In Canada, a "forgery in progress" would mean the perp has been caught in the act of making the fake ID. Using the fake ID is "uttering a false document", "impersonation" or "misrepresentation", depending on the circumstances.

Senoufou, you have opened the door to the MOST IRRITATING SPEECH HABIT EVER, by which I mean the tic of using acronyms and initialisms instead of REAL WORDS (shouting intended). Having spent my entire sentient existence in or near the armed forces, I have a thick callus around that particular peeve, but it twinges worse with every passing year.

Now I am an Olde Pharte, I feel entitled to look busy young folks in the eye and say, "And what's that in real English?" or words to that effect. The bank is the Bank of Montreal, not Bee Mow. The noisy machine that makes the house tolerable in summer is the air-conditioner, not an Eh Cee. The car is a Volkswagen, not a Vee Double You.

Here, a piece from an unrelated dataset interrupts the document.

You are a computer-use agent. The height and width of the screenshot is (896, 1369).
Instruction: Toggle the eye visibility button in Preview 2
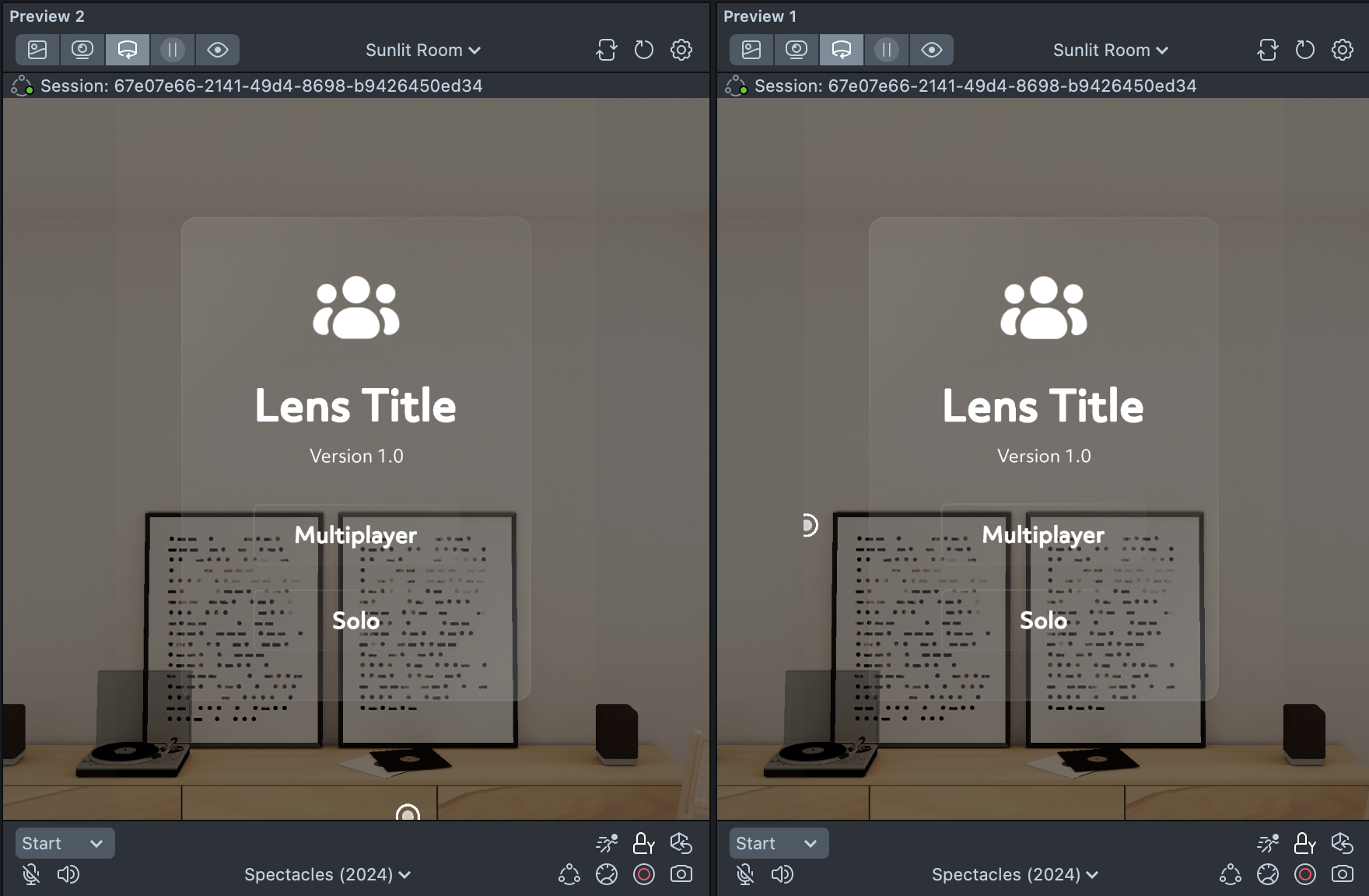(218, 50)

I know where it comes from. When your working life is full of things like the mine-detection vehicles collectively known as an Expedient Route-Opening Capability (!), the only sane reaction is to call it Eee-Rock and consider yourself lucky that you don't have to talk like that at home. But alas, many people think it's cool to turn their conversation into a big, fat guessing game.

That's my spleen vented for today. Or for now, at least.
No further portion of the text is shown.